Whether or not you take your children trick or treating on 31 October is frequently discussed at this time of year.
Is it okay to take your kids round to strangers' houses to ask for sweets? Or do you celebrate it at home with some other spooky-related activities?
"You spend time teaching them not to talk to strangers then encourage them on this one night," Christine Matthews told HuffPost UK Parents on Facebook.
She's right, but if you do want to take your children out trick or treating, how do you do it safely?
"The opportunity to dress up plays a big part now, too.
"While safety is always paramount for mums when their children go out trick or treating, it’s also helpful to be mindful of good Halloween etiquette – to maximise the opportunities for treats… and minimise disruption for neighbours."
We reached out to our HuffPost UK parenting community and asked for advice from O'Leary to come up with a guide to Halloween trick or treating etiquette.

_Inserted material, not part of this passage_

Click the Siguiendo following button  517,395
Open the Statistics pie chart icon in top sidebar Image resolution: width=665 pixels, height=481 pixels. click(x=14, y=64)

These are by no means set rules, but just some suggestions on what has worked for other people.
1. Only approach neighbours you know
Just as we rightly tell our children to never talk to strangers, knocking at the doors of houses of people both you and your child know will give a much clearer message.
"We never go to strangers' houses, even if they have decorated their house," said mum Tanya on Facebook.
2. Only head to houses that are decorated
The majority of mums and dads we asked only headed to houses that have pumpkins lit outside or visible decorations.
One mum said: "Our rule has always been you only trick or treat at houses that are decorated so no one is intimidated, our kids only allowed to go accompanied and only in our very local area."
3. Be respectful of property
O'Leary said: "Remind children to be respectful on neighbours' property - trampling over Mrs Jones’ beloved petunias in the excitement to grab the best sweeties isn’t going to go down well..."
4. Be wary of time
"Don’t go knocking too late – even people who were feeling generous early in the evening, chances are they’ll have run out come late evening," added O'Leary.
"If pumpkins have been blown out, take that as a 'don’t knock' sign. As it starts to get very dark, that's a good time to head in."
5. Be grateful
Just as some households might have hoards of sweets ready for trick or treaters, others might be less prepared. If they go raiding through their cupboard to find something, your kids should still be grateful.
"If someone opts to give children healthy treats, noses must not be turned up. Raisins should be greeted with as much enthusiasm as Haribo," said O'Leary.
But you know, perhaps not wine...
6. Remember manners
Trick or treat aren’t the only words children should be primed for on Halloween. As ever, please and thank you go a long way.
7. Supervise your kids
Halloween falls after the clocks go back which means it will get dark very early.
Staying with your children during the evening is the safest option and means you can guide them to the right houses while they search for treats.